Ella Balaert se transforme ici en ironie et humour afin de produire une forme de ses mémoires de 30 années. En choisissant le format de l’abécédaire, l’auteure revient avec brillance sur son identité faite de pseudos qui peu ou prou restent quelquefois contrariés avec intelligence.
Certes le pseudo — tant s’en faut — n’est pas une la lâcheté. Car celui-là devient un personnage qui l’attire par les pieds, voire la pousse à croire ce qu’elle ne croit pas. Mais ses limbes ont été sauvées in extremis à la naissance de cet artifice.

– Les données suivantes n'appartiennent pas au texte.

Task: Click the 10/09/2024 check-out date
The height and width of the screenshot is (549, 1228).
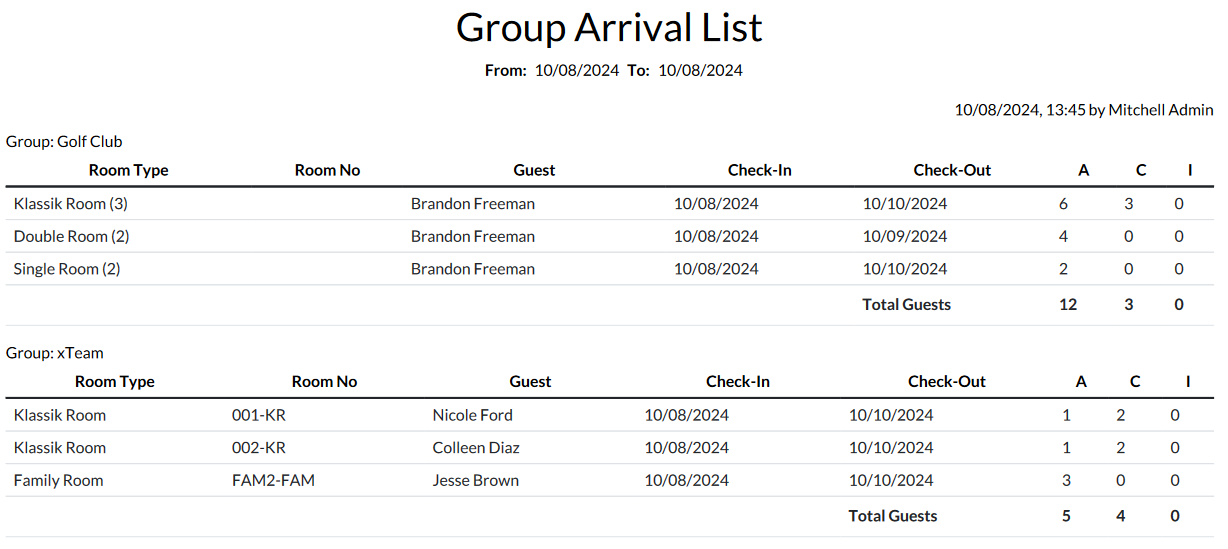Action: coord(904,237)
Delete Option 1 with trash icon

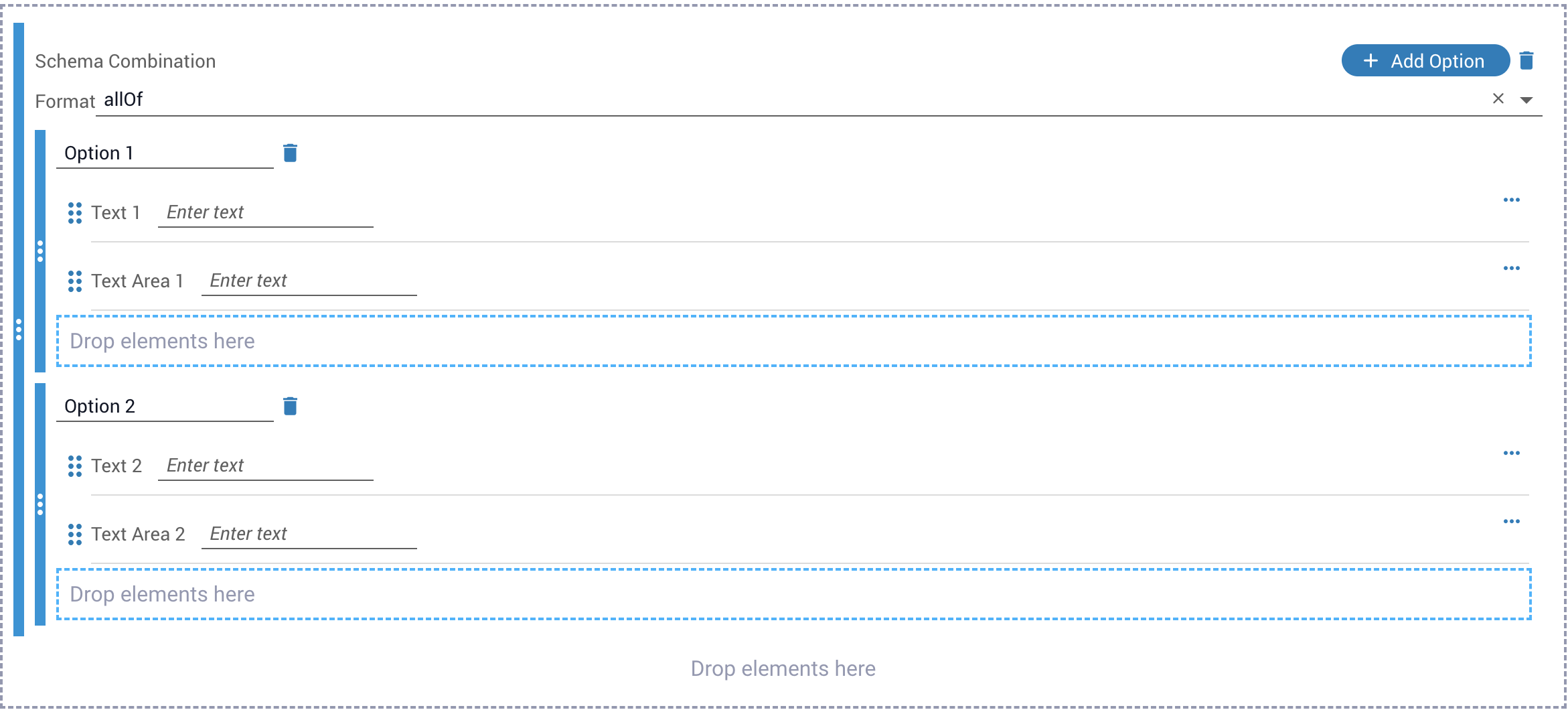290,153
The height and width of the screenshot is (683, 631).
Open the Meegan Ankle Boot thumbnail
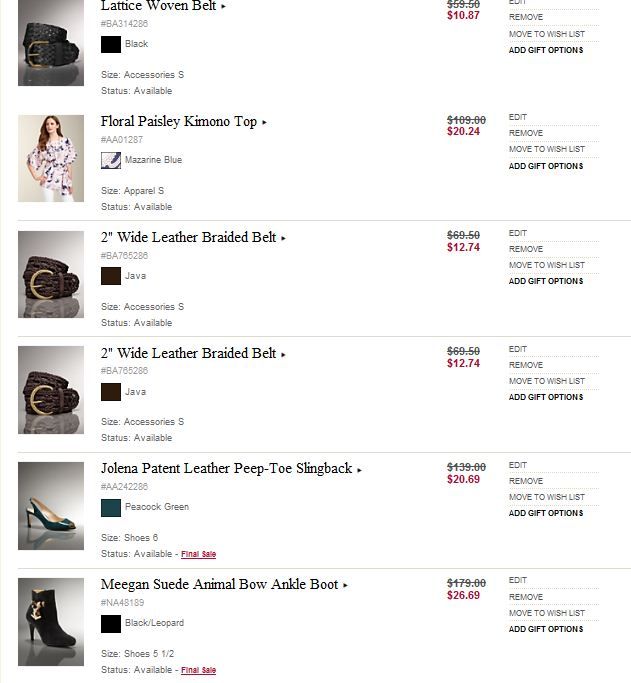tap(50, 622)
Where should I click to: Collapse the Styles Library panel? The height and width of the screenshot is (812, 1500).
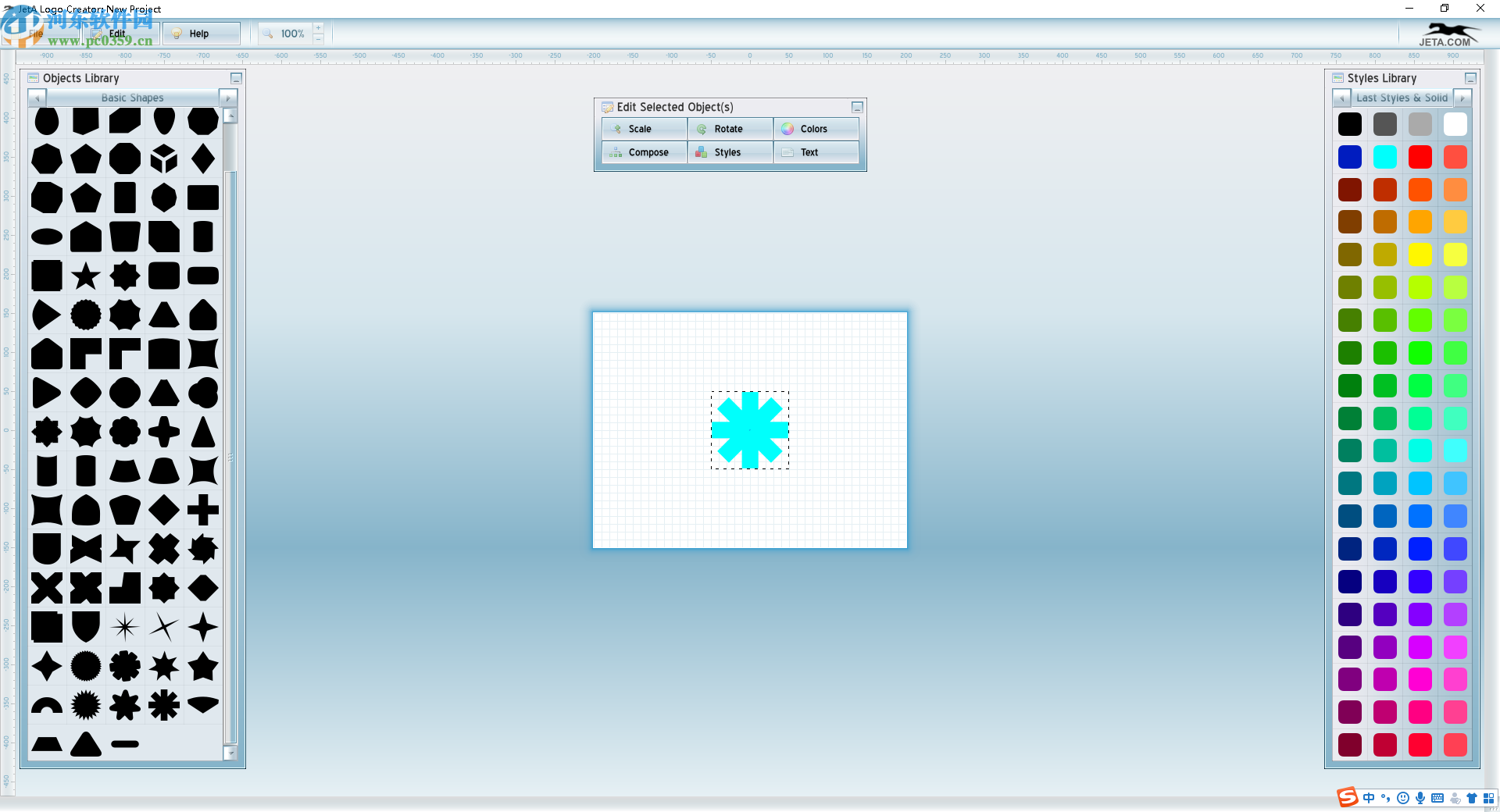click(x=1472, y=78)
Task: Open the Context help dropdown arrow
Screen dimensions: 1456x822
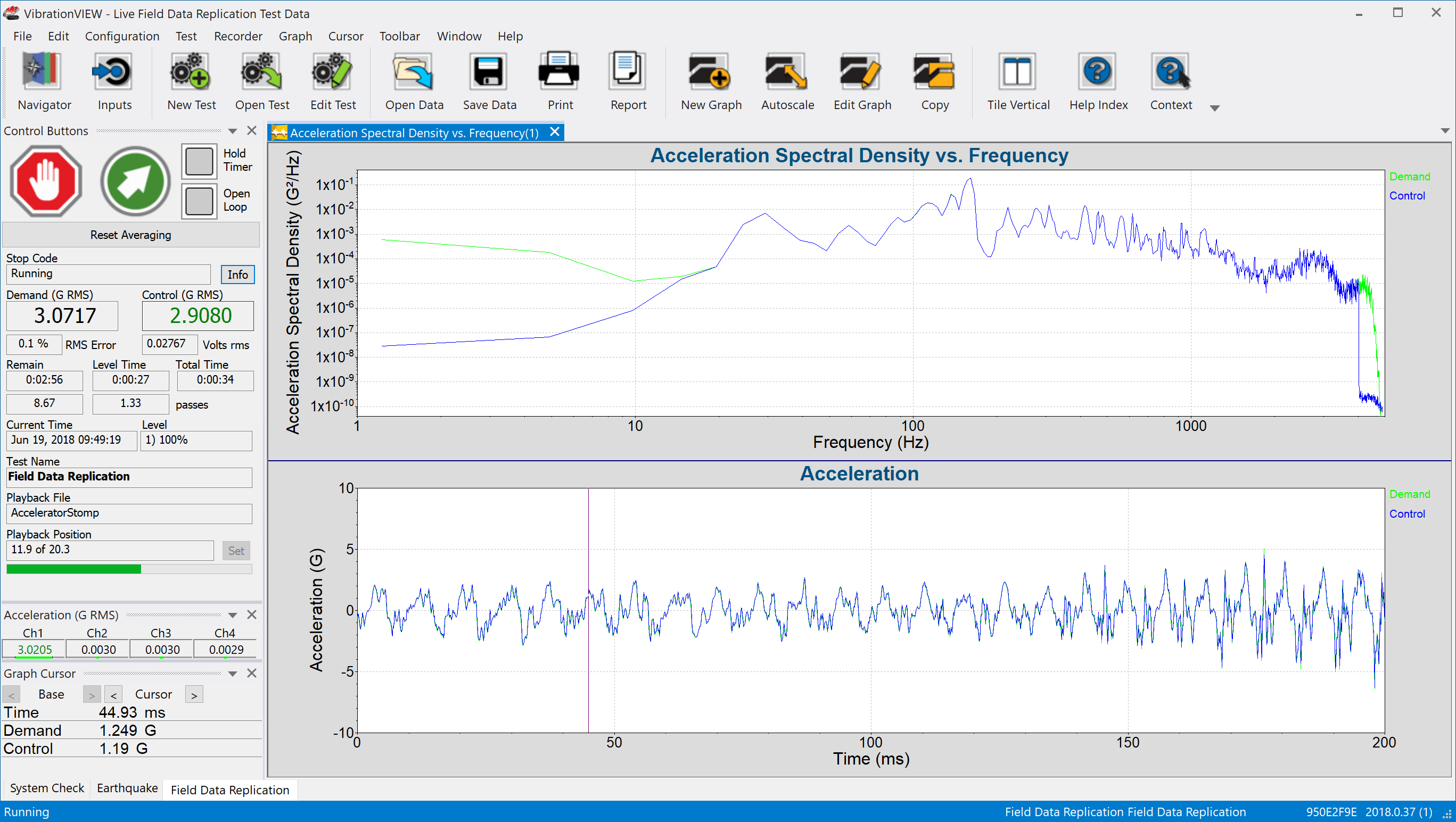Action: coord(1214,107)
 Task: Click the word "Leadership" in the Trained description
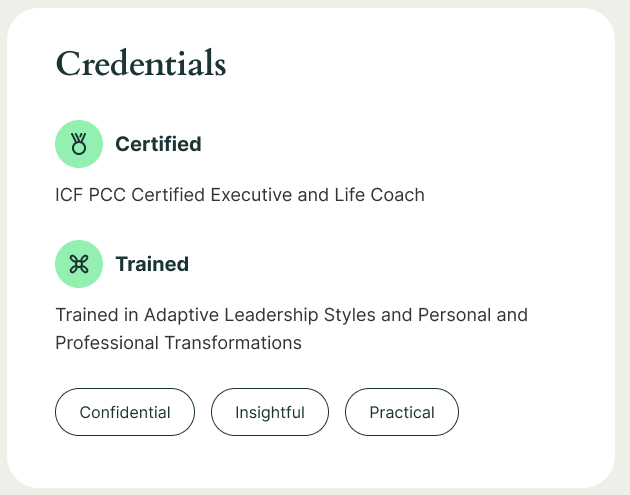[x=275, y=315]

Celui-ci est le pire ou le meilleur de sa personnalité. Et elle s’en délecte. Car si rien n’a lieu qu’un pseudo. Il peut selon divers masques devenir l’étiquette de littératures, de vies imaginaires, de récits fantastiques ou autobiographiques, etc. C’est donc une manière de le et se dire dans quelques fantômes ou plein de gens pour celle qui s’estime timide.
Ce livre devient inspirant et nourrissant là où le pseudo s’affirme d’un moment à un autre et lui donne à réfléchir, à réagir, à comprendre les mondes qui travaillent la langue. Ici, sans effet d’ordre, sans exhaustivité se crée une forme d’altérité maquillée de douleur ou de rire.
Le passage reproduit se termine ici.